Wir haben uns nicht nur auf Hothums Weinreise begeben, sondern auch die Küche der Hafenkäserei – von der ich schon wusste, dass sie sehr gut ist – noch einmal von einer anderen Seite erlebt. Der Abend war einfach rundum gelungen. Das Essen hat hervorragend geschmeckt und es war sehr interessant, sich durch die Weine des Weinguts Hothum zu probieren. 
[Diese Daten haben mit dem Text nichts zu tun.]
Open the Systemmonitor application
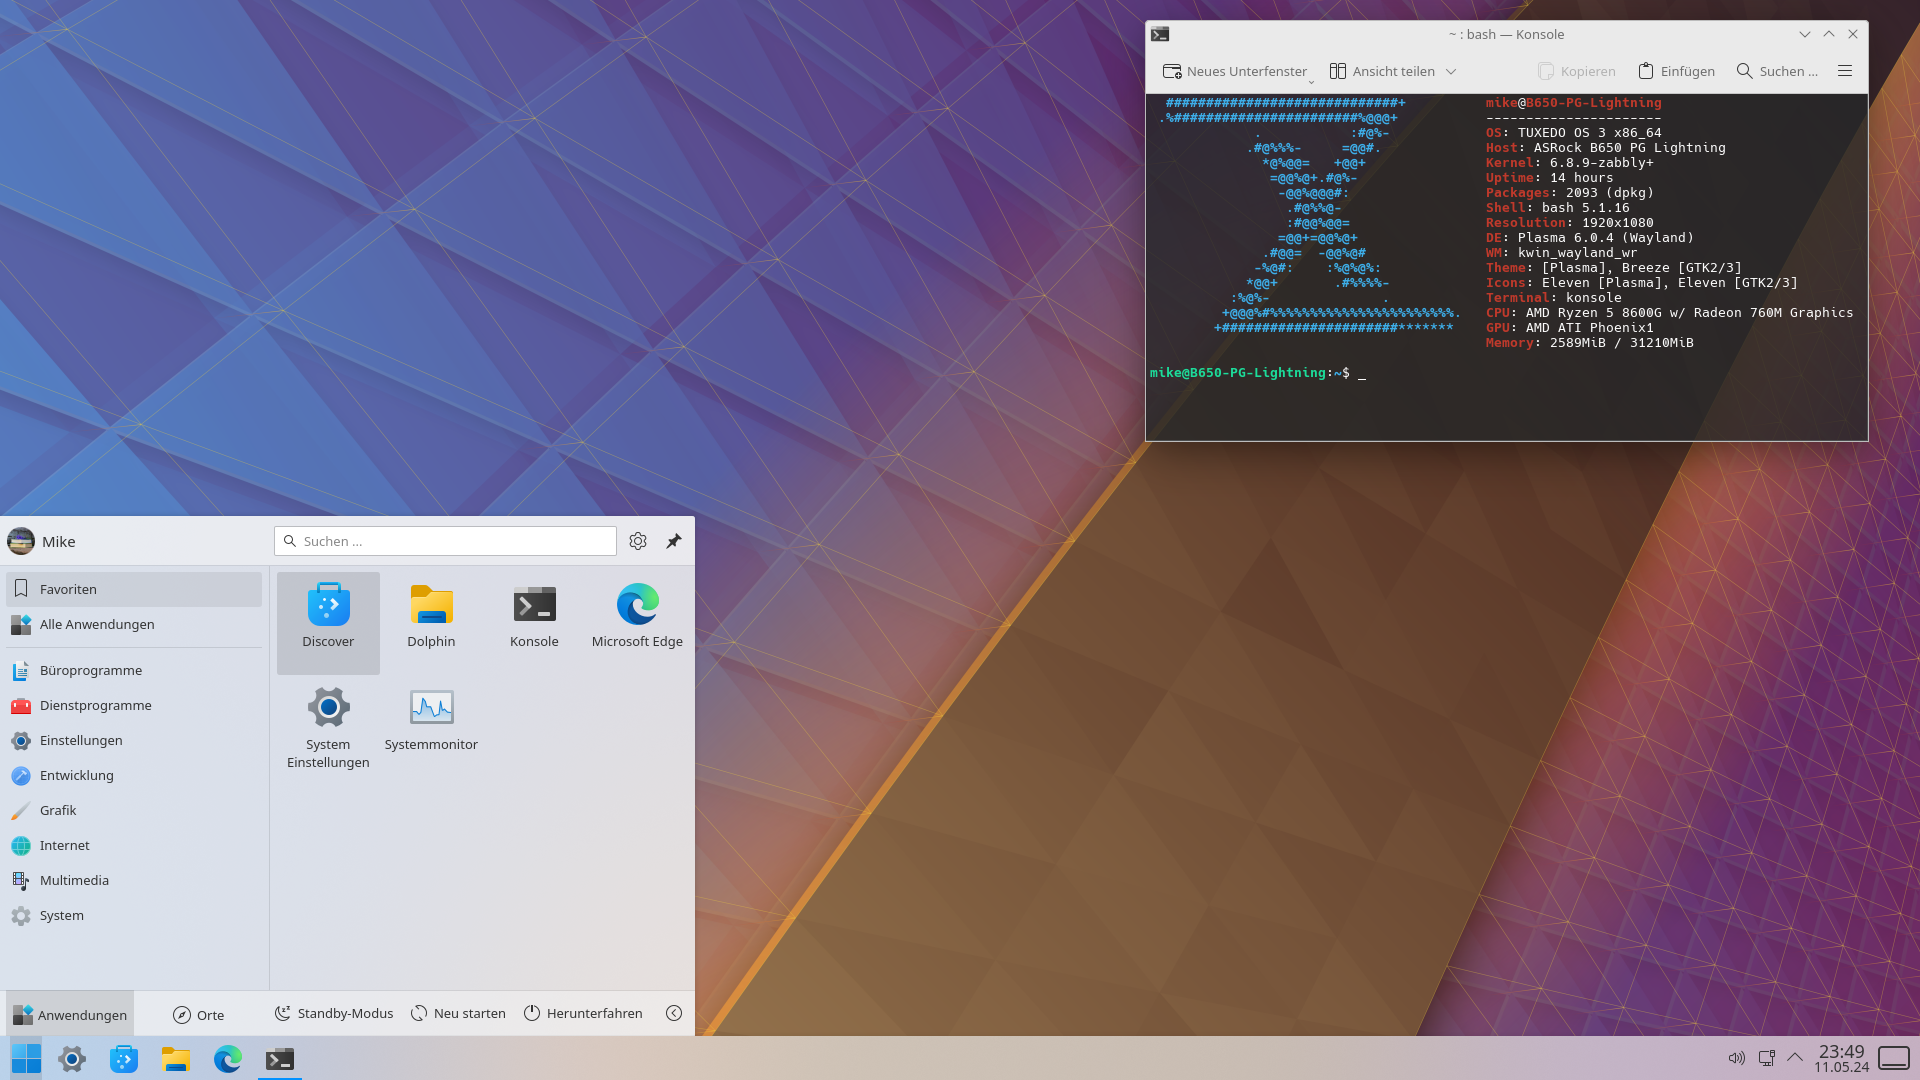 click(431, 717)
Wenn du auch Lust auf ein Genuss-Event in der Hafenkäserei hast, schau einfach mal auf der Webseite vorbei. Ich liebäugle gerade ein bisschen mit dem Käse-Wein-Pairing. Ein Käse-Fondue-Abend klingt aber auch nicht schlecht! Mal sehen, wozu ich Markus überreden kann… 

Liebe Grüße

Jenni

* Dieser Beitrag ist in Zusammenarbeit mit der Hafenkäserei entstanden, die uns zu dem Event eingeladen hat. Alles, was ich geschrieben habe, entspricht dennoch meiner persönlichen Meinung und wurde in keiner Weise von der Hafenkäserei vorgegeben. 

2 Kommentare

  1. Ulrike Höhenberger-Henze

    Super Beitrag! Ich habe jetzt noch mehr Lust bekommen, die Hafenkäserei zu besuchen. Steht absolut auf meiner To Do -Liste. Und deine Schilderung macht richtig neugierig!

    • Hallo Ulrike,

      vielen Dank für deinen lieben Kommentar! Es ist auch wirklich sehr schön in der Hafenkäserei – da solltest du bald mal hingehen und es dir persönlich ansehen.